WORK REQUEST
Looking through the entries, count each line where the string "agent" occurs, and write only the total.
(DATA EXTRACT)
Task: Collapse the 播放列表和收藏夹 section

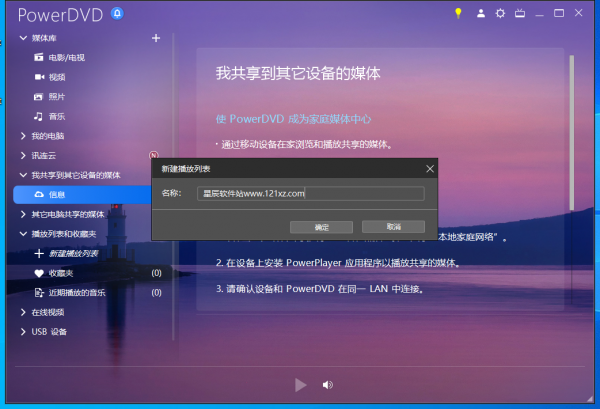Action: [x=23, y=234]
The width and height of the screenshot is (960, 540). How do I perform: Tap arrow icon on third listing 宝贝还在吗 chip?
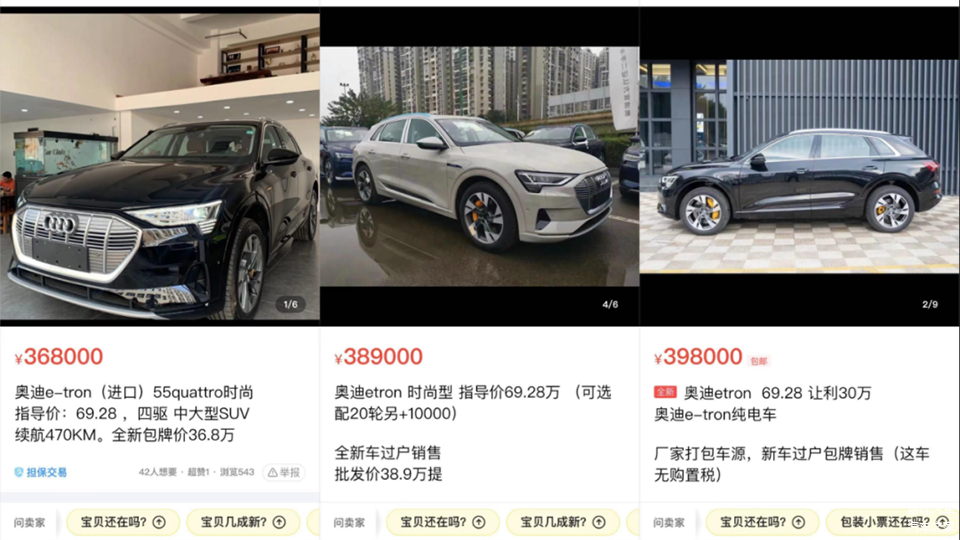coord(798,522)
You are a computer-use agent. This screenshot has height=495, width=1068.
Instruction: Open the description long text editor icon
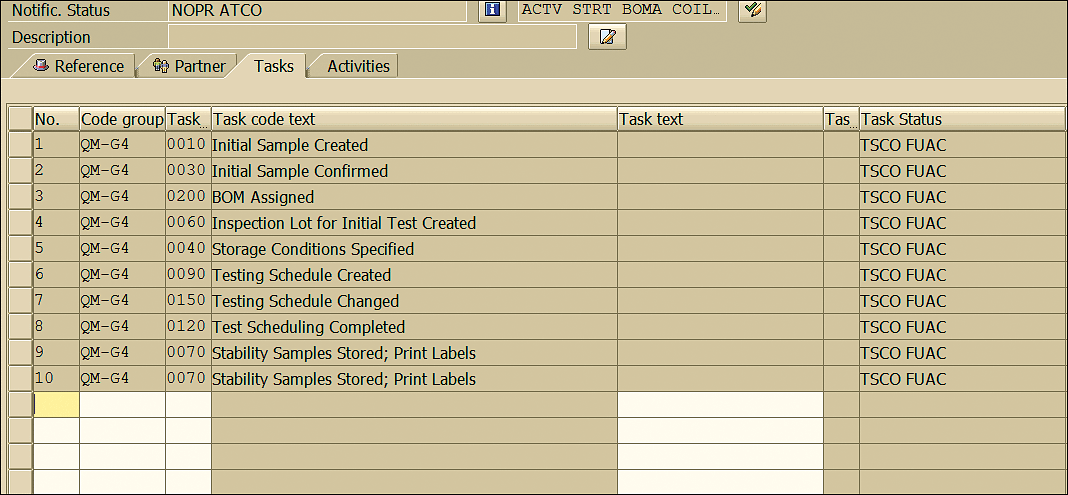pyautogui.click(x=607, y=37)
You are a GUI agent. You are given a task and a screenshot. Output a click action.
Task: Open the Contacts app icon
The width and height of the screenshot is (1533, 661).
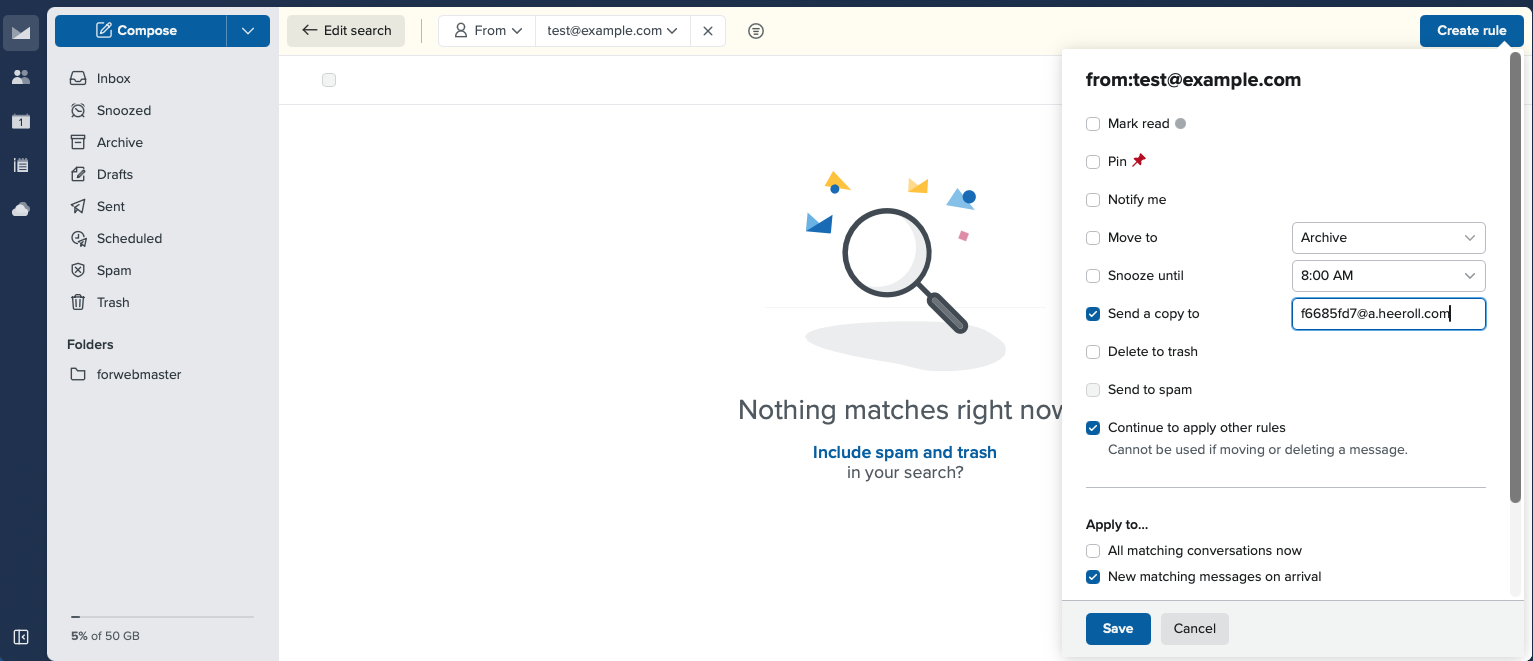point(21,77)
(End DATA EXTRACT)
ANSWER BOX
2